Data extracts START

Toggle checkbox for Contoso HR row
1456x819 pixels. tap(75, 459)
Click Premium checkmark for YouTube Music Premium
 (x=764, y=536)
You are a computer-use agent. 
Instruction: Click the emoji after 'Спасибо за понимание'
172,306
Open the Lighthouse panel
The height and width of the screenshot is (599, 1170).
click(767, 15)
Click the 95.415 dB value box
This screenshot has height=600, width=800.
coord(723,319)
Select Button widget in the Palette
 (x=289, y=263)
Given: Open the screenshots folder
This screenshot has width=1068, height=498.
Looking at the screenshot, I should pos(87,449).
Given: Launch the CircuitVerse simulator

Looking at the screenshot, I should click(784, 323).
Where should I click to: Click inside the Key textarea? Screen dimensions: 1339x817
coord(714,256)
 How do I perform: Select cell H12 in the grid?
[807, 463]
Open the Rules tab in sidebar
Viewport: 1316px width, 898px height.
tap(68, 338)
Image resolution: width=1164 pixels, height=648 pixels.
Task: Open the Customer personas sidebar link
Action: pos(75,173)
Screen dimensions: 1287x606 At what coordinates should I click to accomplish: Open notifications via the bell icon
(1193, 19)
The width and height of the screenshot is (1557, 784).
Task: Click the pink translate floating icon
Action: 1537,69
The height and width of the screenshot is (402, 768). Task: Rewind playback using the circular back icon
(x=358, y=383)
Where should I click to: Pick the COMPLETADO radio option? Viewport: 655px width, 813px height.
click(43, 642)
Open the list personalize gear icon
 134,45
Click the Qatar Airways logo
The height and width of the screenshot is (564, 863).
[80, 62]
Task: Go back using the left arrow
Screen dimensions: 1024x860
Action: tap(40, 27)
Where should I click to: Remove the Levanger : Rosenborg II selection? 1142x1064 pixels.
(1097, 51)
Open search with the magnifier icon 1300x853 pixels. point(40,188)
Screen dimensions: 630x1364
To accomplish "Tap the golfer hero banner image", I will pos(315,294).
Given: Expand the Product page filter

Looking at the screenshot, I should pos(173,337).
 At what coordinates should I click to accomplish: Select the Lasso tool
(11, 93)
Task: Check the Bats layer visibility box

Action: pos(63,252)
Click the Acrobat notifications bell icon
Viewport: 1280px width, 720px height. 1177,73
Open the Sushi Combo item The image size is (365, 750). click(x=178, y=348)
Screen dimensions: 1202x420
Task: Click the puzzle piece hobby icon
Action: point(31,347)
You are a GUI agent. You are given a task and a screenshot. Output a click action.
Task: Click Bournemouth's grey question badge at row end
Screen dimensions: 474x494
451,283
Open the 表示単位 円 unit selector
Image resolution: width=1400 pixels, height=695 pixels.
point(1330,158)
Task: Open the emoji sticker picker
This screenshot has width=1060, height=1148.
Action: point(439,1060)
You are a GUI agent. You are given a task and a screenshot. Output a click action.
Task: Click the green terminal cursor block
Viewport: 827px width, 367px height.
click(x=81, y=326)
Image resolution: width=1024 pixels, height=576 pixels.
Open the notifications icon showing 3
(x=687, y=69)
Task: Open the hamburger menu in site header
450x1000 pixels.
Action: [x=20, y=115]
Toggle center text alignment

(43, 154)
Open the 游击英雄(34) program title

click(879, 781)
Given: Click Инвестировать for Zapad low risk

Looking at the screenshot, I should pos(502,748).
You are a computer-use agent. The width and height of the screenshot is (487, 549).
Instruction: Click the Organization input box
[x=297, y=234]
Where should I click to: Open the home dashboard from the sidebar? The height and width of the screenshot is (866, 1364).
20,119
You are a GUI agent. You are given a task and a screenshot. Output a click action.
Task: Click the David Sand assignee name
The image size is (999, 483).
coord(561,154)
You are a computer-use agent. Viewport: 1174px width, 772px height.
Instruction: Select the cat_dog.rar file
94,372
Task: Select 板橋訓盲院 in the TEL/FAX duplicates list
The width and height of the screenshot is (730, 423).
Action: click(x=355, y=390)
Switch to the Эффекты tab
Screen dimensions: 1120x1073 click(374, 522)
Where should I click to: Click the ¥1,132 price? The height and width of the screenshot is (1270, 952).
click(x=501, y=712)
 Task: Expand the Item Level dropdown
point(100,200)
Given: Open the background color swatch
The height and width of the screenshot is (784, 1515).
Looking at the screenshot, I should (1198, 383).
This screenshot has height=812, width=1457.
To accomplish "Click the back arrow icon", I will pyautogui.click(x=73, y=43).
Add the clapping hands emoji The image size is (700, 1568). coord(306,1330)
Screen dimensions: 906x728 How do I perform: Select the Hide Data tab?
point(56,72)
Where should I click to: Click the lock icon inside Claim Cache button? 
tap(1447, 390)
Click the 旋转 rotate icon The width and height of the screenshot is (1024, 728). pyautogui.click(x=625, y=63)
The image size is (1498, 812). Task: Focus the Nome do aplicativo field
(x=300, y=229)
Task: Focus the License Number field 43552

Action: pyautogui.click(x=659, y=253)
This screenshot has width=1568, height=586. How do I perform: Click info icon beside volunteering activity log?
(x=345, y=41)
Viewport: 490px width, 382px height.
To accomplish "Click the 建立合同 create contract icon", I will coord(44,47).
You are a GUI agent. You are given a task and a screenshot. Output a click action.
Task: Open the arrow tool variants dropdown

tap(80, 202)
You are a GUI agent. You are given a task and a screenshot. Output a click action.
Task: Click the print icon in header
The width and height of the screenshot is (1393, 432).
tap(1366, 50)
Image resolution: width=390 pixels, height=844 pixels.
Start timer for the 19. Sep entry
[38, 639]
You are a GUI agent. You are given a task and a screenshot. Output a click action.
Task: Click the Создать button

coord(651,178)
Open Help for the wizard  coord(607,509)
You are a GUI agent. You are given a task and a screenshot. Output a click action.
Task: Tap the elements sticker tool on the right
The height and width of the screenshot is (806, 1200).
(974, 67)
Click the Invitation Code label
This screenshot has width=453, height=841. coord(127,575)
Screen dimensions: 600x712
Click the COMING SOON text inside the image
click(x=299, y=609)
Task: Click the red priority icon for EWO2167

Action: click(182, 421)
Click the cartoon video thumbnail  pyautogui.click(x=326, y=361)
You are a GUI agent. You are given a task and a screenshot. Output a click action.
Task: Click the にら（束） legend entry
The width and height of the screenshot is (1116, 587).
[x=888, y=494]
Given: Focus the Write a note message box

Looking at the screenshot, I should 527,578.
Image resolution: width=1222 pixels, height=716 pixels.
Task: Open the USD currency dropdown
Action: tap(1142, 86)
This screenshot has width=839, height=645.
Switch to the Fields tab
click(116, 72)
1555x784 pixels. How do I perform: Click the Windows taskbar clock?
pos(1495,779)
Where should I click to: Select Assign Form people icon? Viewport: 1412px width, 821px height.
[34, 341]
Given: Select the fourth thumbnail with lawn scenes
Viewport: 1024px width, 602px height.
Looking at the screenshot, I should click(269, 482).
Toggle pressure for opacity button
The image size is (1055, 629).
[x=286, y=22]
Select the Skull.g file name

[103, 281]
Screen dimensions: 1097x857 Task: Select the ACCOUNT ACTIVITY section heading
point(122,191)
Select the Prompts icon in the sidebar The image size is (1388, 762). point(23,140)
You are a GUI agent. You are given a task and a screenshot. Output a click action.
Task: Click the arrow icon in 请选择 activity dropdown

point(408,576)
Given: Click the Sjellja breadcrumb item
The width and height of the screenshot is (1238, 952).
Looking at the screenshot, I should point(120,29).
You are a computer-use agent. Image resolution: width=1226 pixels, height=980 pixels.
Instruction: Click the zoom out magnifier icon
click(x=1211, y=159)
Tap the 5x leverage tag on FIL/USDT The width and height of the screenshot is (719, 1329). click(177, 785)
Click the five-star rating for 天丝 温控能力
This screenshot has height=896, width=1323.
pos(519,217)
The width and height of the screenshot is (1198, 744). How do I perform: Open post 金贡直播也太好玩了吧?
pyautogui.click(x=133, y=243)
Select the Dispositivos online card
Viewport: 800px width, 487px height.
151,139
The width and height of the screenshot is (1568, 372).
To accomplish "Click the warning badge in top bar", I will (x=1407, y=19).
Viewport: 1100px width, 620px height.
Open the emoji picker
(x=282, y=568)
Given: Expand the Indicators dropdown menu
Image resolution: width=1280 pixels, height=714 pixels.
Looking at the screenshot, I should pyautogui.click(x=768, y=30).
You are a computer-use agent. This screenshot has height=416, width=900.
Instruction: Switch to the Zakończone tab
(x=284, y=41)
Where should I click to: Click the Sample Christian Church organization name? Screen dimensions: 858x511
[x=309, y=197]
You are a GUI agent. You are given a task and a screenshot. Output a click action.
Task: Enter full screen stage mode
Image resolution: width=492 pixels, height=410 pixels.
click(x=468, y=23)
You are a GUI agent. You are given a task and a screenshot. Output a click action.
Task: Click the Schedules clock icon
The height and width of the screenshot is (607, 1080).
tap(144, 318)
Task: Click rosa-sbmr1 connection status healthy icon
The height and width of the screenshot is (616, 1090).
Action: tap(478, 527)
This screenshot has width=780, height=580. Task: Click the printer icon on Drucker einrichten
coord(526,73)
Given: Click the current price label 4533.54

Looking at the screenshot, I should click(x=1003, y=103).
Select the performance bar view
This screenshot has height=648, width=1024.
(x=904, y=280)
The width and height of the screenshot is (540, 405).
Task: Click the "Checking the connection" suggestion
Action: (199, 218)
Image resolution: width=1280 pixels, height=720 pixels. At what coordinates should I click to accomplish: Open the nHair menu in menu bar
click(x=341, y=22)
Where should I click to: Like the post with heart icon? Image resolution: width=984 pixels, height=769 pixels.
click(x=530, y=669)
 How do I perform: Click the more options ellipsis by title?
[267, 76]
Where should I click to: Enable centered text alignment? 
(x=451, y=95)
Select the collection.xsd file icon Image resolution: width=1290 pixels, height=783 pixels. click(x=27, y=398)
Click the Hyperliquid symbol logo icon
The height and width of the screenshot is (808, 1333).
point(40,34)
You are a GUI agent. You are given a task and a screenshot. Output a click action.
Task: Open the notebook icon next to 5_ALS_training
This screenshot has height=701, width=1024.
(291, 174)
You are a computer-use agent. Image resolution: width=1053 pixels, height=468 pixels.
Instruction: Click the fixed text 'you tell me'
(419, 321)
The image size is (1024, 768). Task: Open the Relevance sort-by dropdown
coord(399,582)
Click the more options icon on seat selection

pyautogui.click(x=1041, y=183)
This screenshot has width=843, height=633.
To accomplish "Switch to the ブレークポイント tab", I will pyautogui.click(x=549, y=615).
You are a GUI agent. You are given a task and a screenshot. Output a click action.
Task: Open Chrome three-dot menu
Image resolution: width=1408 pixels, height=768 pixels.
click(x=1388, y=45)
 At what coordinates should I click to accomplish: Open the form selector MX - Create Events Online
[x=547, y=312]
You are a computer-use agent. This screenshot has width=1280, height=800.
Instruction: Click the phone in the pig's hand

Data extracts END

Required work> Looking at the records, state how many lines contain "header" and write nothing besides that number.

Expected answer> 2